I cycled under the A1 motorway and then almost immediately turned left into a narrow lane signposted as a through route for bicycles only. This went through fields, where the smell of manure was very strong, and then past where a barrier should have been to keep out motor traffic, but had been removed.


I soon came to the end of this lane and then turned left onto a road where I met the A1 motorway again, although I turned right just before it to run on a very wide cycle track alongside the motorway, over the river Eem.


As I cycled over here I couldn't help but think how well engineered this cycle only bridge was, just as good as the motorway alongside. Of course this is nothing exceptional to the Dutch who do build cycle routes to the same quality as the roads alongside, but I guess I'm used to the UK where cycle routes are often bolted on at the end of a project, perhaps with a couple of shared footway signs, if you're lucky. The cycle track bent round and the swung down to a crossing of the exit and entry slip roads to and from the motorway. I then cycled along a road which quickly bent to the right away from the motorway as painted cycle lanes appeared. After a short while I turned left onto another country lane, signposted as a route for bicycles or tractors only, and cycled along here through fields for the next couple of kilometres


At the end of this lane there was a cycle crossing over a main road to a service road running alongside, which took me under the motorway again and then became a cycle track round the corner, which lead to a couple of parallel "horse and bike" crossings


I was briefly on a service road alongside the main road leading from Baarn to Hilversum, but this then quickly became a cycle track. I cycled along here for the next couple of miles, a pleasant route mostly setback a fair distance from the road, and mainly through woodland. I briefly rested and ate alongside a lake before I entered Hilversum.

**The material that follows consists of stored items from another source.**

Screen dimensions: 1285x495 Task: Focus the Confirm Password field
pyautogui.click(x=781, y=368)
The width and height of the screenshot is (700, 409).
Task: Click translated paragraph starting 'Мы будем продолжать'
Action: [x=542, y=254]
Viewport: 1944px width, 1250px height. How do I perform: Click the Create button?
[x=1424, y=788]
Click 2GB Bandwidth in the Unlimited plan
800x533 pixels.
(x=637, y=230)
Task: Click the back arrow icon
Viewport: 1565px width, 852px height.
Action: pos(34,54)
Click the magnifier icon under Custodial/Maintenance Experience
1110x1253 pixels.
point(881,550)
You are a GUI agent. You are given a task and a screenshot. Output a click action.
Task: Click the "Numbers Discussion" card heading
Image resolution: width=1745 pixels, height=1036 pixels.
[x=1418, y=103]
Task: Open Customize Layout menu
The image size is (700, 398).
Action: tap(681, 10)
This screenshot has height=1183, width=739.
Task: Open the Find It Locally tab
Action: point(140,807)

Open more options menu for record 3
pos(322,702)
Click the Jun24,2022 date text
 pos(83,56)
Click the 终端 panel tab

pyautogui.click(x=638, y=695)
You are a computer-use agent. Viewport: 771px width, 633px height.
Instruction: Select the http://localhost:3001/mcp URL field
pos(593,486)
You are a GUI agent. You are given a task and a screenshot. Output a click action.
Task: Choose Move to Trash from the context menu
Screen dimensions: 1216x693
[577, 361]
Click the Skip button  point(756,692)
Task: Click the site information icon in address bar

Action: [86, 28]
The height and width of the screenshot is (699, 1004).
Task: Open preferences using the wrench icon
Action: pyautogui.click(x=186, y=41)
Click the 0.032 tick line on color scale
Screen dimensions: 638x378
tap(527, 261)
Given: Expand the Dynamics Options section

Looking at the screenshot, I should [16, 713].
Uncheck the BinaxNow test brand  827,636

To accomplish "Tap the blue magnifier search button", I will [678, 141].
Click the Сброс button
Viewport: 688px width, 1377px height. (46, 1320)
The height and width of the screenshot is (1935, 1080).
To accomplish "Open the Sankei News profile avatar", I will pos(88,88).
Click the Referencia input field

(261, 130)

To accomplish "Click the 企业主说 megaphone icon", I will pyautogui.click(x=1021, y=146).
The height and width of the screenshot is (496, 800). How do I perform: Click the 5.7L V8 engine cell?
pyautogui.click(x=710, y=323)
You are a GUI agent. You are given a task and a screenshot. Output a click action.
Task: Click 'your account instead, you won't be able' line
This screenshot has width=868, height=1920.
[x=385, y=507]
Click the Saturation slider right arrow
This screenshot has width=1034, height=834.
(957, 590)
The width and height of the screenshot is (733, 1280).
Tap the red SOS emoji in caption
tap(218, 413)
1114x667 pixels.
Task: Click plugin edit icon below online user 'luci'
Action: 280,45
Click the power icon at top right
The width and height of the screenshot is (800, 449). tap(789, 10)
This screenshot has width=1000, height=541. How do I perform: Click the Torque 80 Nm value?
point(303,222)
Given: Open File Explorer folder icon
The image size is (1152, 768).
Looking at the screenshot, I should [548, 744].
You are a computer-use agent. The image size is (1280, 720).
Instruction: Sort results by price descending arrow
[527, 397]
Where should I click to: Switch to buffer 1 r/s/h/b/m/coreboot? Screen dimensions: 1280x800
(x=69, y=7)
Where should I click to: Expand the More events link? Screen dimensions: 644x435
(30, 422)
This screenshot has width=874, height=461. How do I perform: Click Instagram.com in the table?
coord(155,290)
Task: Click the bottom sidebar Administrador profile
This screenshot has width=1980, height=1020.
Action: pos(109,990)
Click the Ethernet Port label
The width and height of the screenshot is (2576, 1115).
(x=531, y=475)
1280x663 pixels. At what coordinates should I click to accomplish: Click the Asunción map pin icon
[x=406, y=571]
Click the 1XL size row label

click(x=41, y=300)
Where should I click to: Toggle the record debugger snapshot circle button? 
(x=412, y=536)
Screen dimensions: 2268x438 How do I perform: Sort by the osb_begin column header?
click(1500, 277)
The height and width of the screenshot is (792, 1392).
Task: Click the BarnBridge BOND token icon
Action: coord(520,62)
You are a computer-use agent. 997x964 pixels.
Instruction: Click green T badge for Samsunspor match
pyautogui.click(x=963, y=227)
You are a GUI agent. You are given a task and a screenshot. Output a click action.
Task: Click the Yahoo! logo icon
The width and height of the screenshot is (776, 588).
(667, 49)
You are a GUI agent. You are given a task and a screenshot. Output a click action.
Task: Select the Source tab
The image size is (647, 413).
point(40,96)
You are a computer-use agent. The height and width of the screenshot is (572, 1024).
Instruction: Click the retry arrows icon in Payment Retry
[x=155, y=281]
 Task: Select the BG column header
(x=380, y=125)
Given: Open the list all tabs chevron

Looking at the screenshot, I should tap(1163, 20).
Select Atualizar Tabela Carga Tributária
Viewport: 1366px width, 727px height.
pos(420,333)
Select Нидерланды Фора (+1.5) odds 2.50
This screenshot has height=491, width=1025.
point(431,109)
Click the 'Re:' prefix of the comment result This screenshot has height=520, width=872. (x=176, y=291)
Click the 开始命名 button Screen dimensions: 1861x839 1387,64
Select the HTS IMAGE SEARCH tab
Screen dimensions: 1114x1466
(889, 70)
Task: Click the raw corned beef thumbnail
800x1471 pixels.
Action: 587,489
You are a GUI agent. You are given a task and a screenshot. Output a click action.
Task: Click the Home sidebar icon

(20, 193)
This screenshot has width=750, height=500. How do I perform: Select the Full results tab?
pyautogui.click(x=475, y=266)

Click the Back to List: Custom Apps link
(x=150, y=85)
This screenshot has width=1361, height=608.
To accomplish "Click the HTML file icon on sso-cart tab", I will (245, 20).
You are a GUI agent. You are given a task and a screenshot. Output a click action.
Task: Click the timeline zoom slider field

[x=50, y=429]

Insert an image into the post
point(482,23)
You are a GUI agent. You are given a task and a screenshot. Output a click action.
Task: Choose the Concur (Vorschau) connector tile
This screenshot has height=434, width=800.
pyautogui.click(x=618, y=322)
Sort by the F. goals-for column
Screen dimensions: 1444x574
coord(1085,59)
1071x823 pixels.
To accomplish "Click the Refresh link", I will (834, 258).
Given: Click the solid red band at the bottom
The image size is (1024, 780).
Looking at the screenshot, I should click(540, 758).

The bidirectional cycle track became unidirectional, and so I was directed onto a tiled cycle track on the opposite side of the road. This continued on through the suburbs, until I turned off onto a block paved residential street which lead directly to a cycle track passing underneath Hilversum station


From the station I cycled around the ring road which circled the centre of the city - one way for motor traffic but with cycle tracks in both directions. Originally I had planned to spend a little time in the city and explore it on foot but, perhaps unfairly, I decided there was little for me to see in Hilversum and carried on, heading west out of the city via a cycle track alongside a main road. This continued on to the edge of the city where I crossed over and cycled south alongside another road, turned right to bypass a roundabout and then continued on to cross over the road shortly after another roundabout.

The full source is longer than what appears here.